### WHAT TO WORK ON
Every line that contains "Select" must be located and copied from the data.

### TASK MATERIAL
+ + +

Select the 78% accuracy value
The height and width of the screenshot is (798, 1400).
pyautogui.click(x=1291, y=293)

+ + +

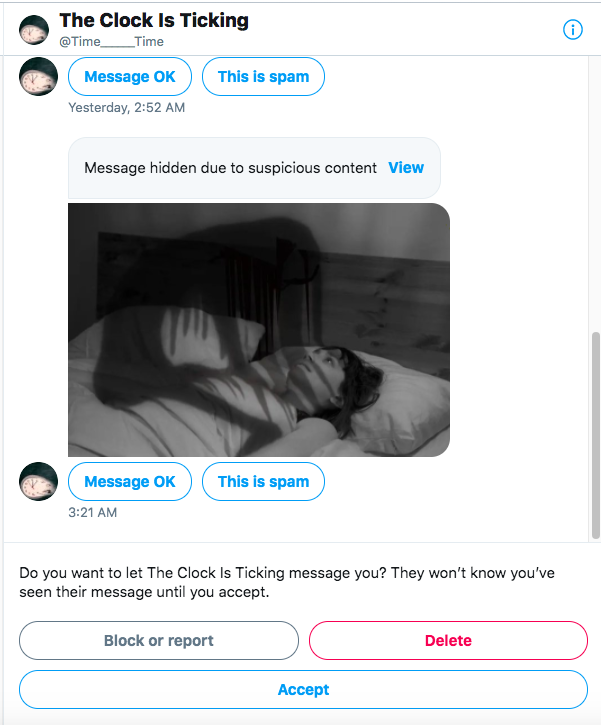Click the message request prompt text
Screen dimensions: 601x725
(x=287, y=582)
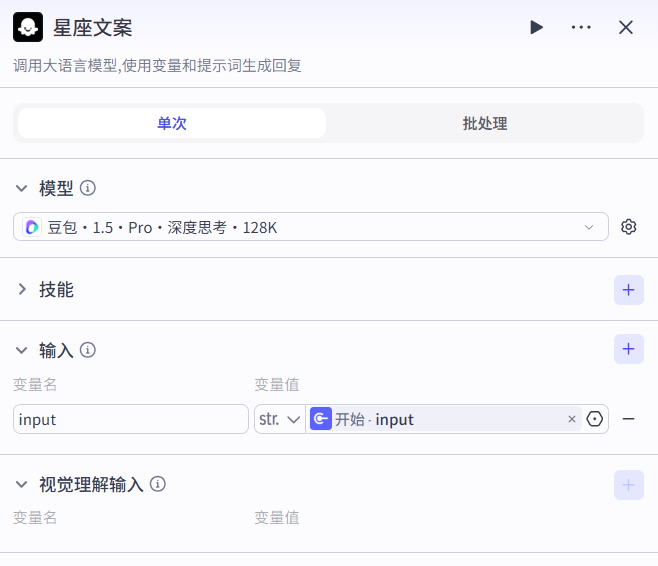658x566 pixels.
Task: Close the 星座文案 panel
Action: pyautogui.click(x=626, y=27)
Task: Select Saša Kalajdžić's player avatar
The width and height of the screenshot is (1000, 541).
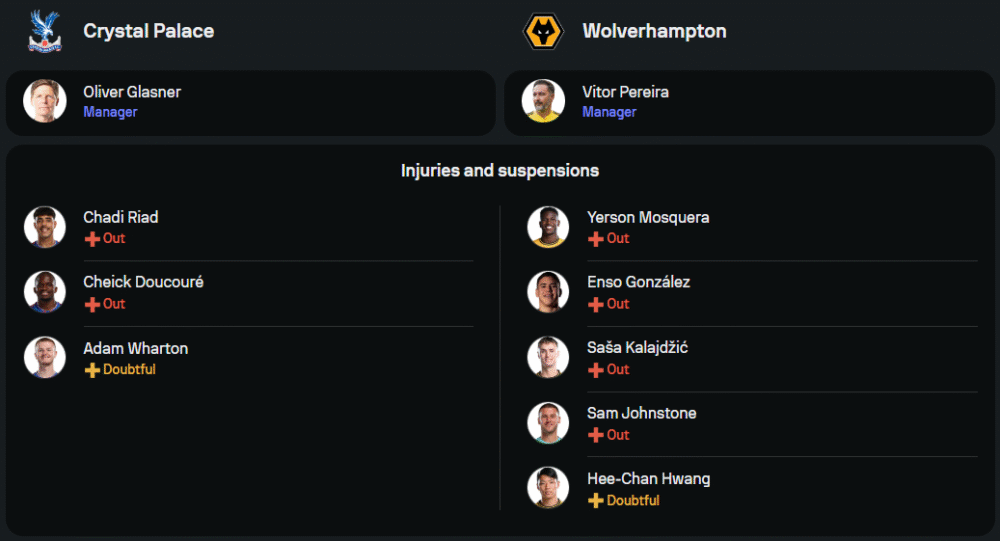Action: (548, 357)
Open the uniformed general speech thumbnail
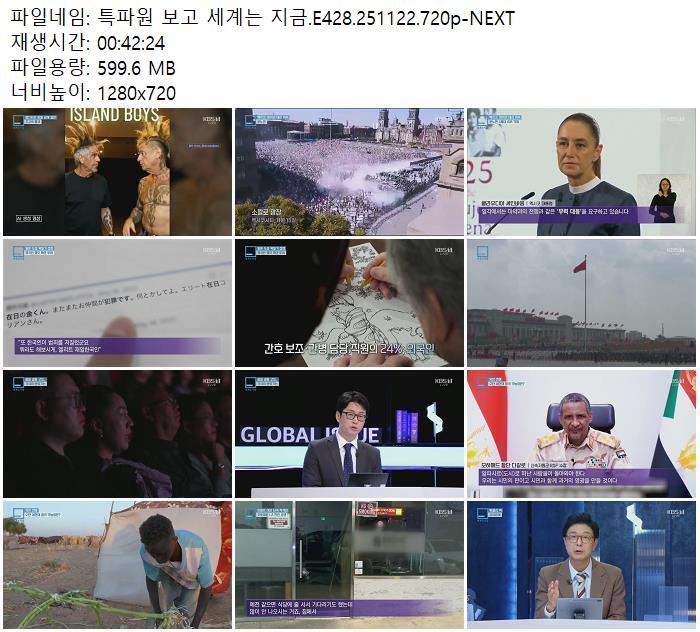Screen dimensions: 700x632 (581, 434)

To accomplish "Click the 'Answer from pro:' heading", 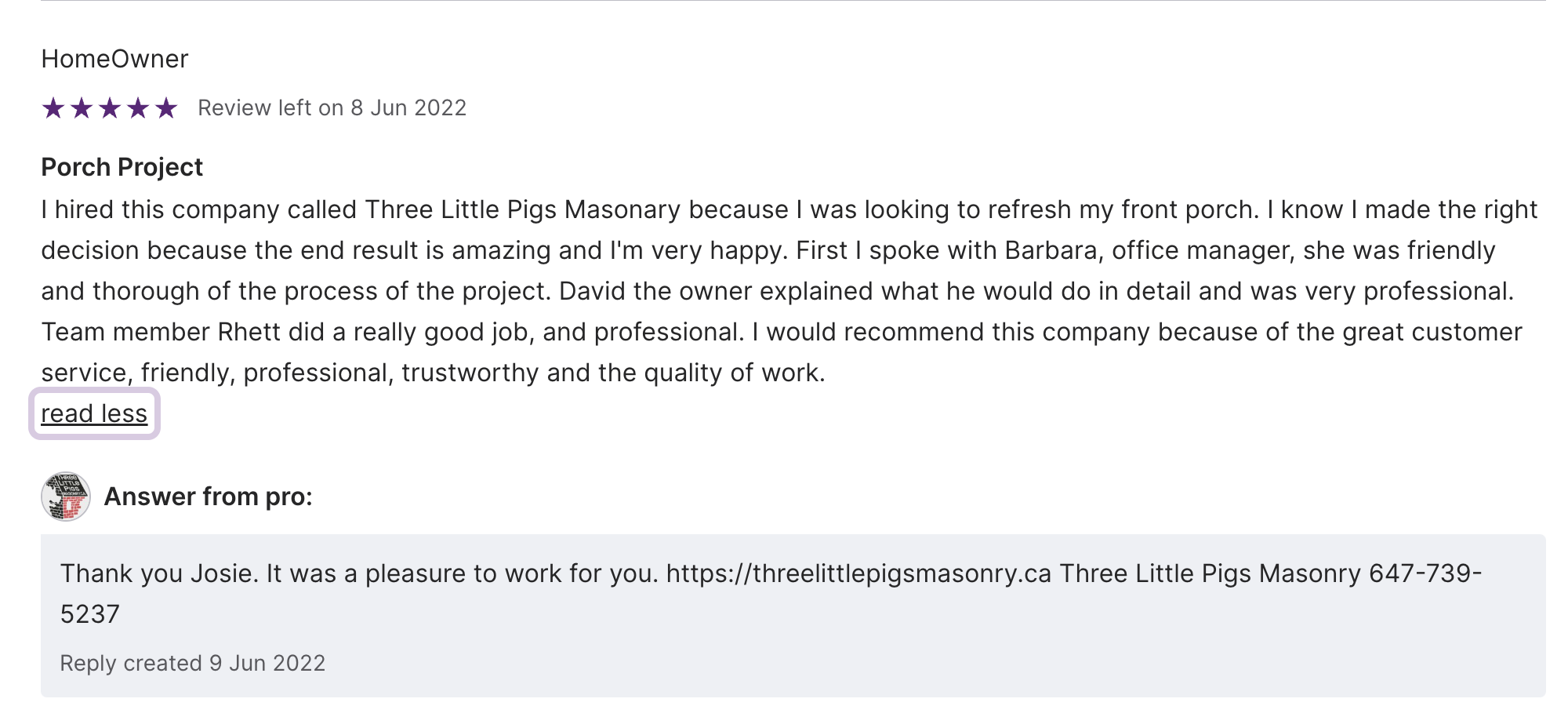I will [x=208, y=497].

+ + +

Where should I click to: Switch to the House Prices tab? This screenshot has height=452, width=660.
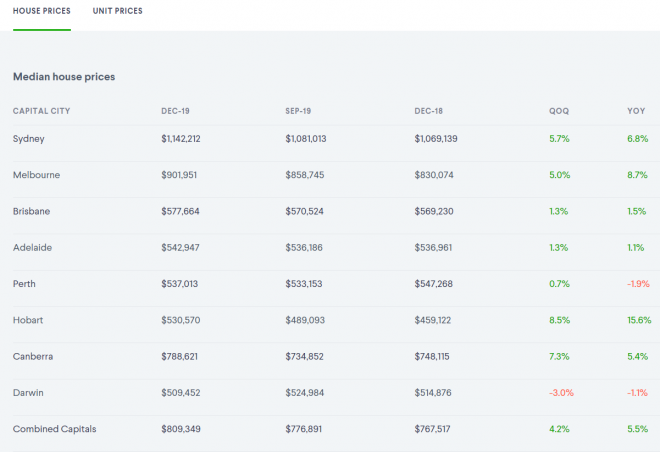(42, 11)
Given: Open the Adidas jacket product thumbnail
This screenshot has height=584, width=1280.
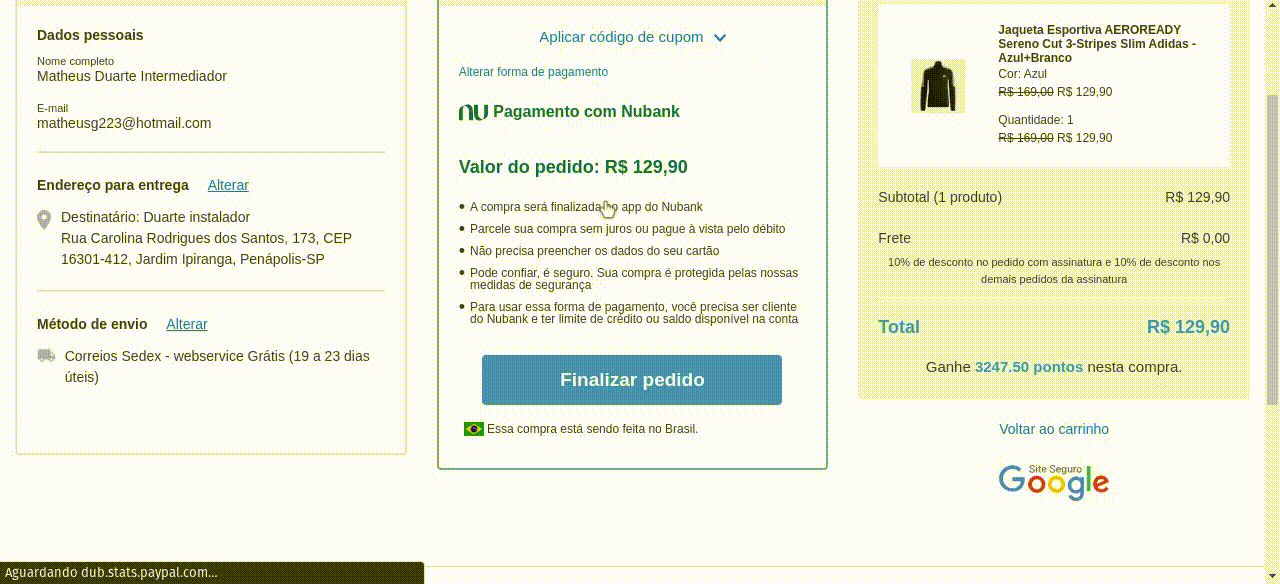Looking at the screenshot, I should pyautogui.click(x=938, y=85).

+ + +

### WRITTEN SOLUTION
Select the 78% accuracy value
Task: Select Saša Kalajdžić's player avatar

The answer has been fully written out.